Stored records
——————
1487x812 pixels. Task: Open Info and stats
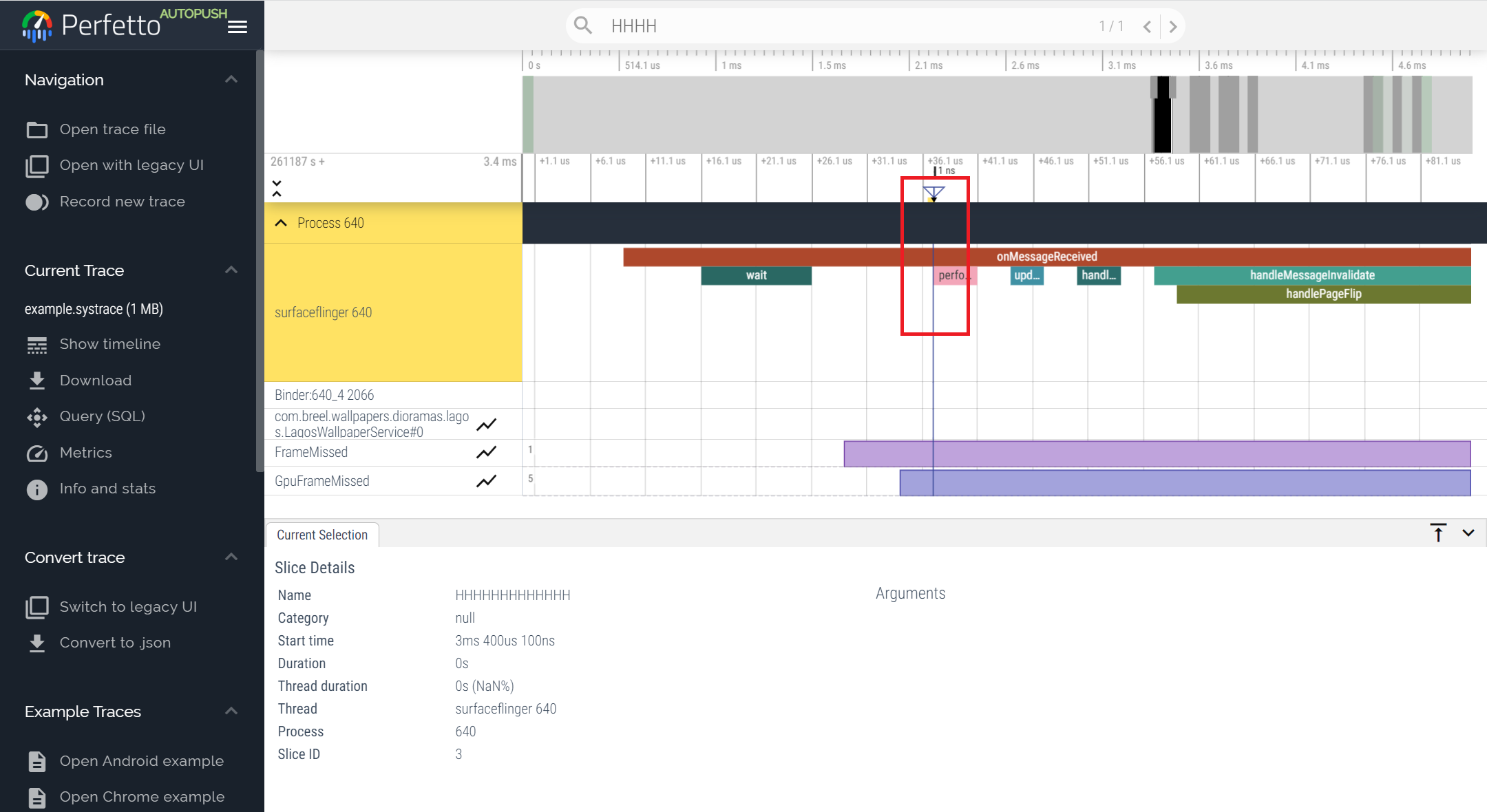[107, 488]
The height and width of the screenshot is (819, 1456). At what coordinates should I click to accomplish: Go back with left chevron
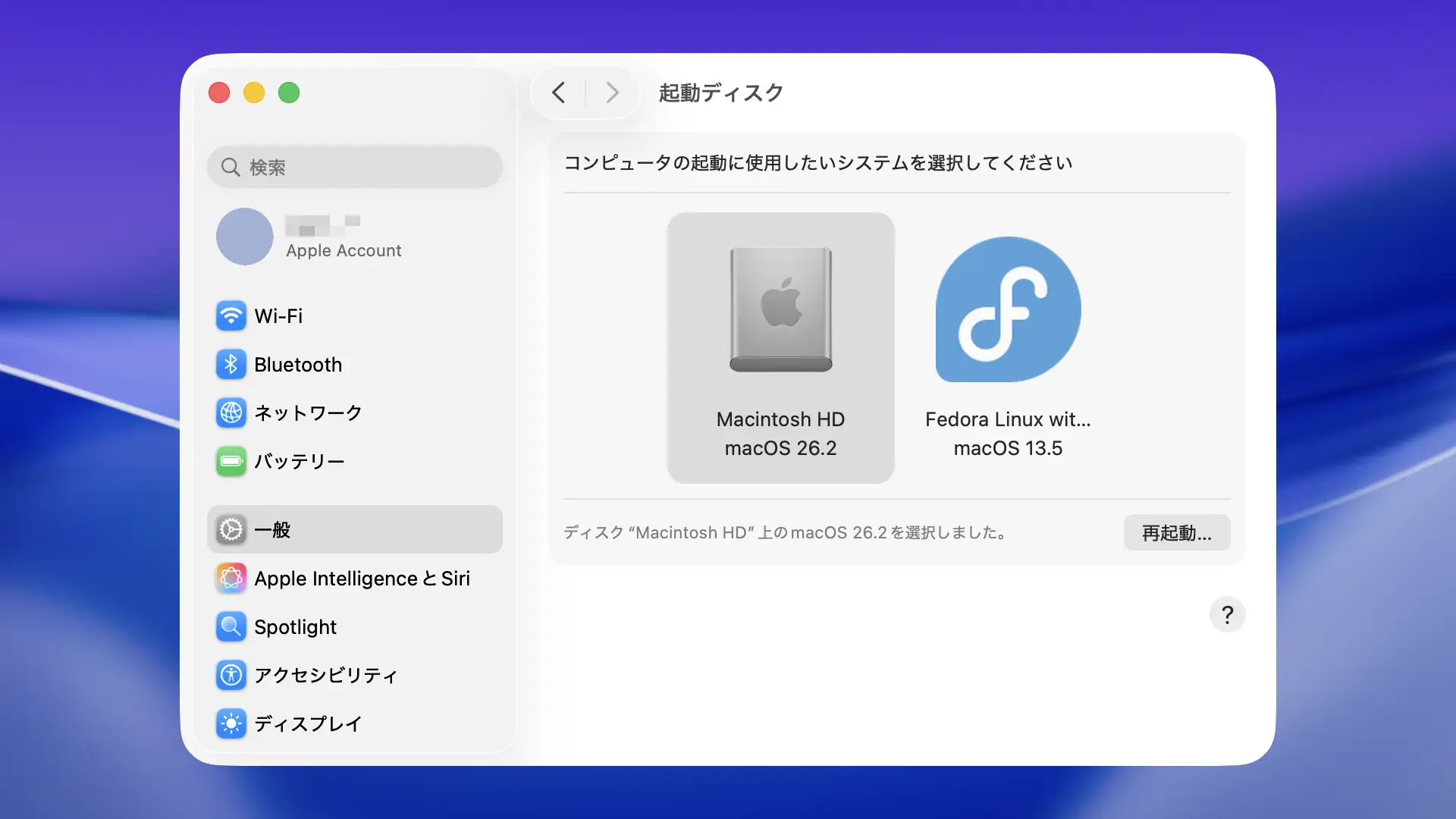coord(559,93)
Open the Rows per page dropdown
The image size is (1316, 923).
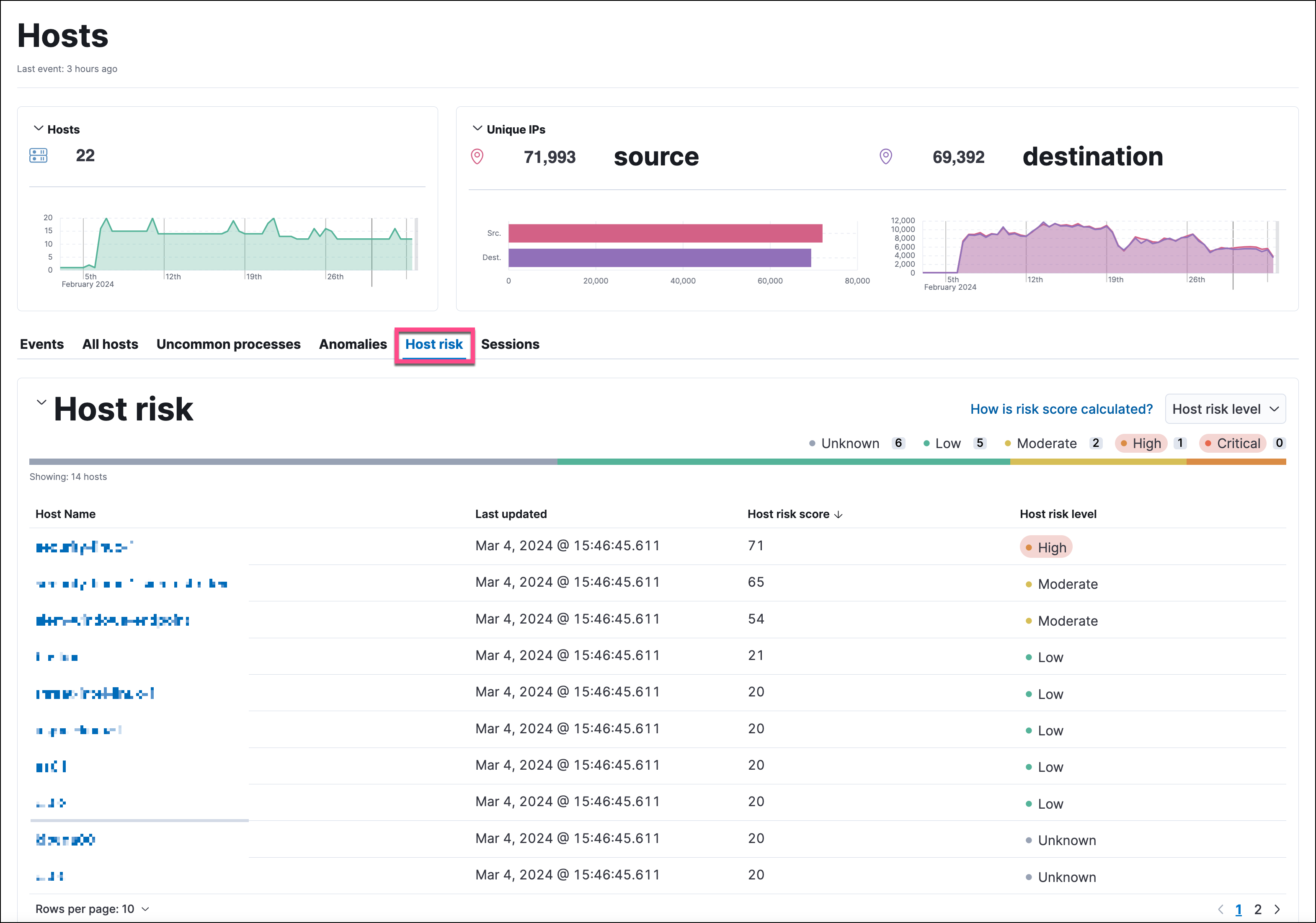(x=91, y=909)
——————
TASK BRIEF: Set down every line of the entries above again, exactly as written, but not the pictures.

OUTPUT FOR THIS TASK:
1487x812 pixels. Task: Open Info and stats
[107, 488]
The height and width of the screenshot is (819, 1456). At what coordinates should I click to accomplish: Go back with left chevron
coord(559,93)
Open the Rows per page dropdown
The image size is (1316, 923).
(x=91, y=909)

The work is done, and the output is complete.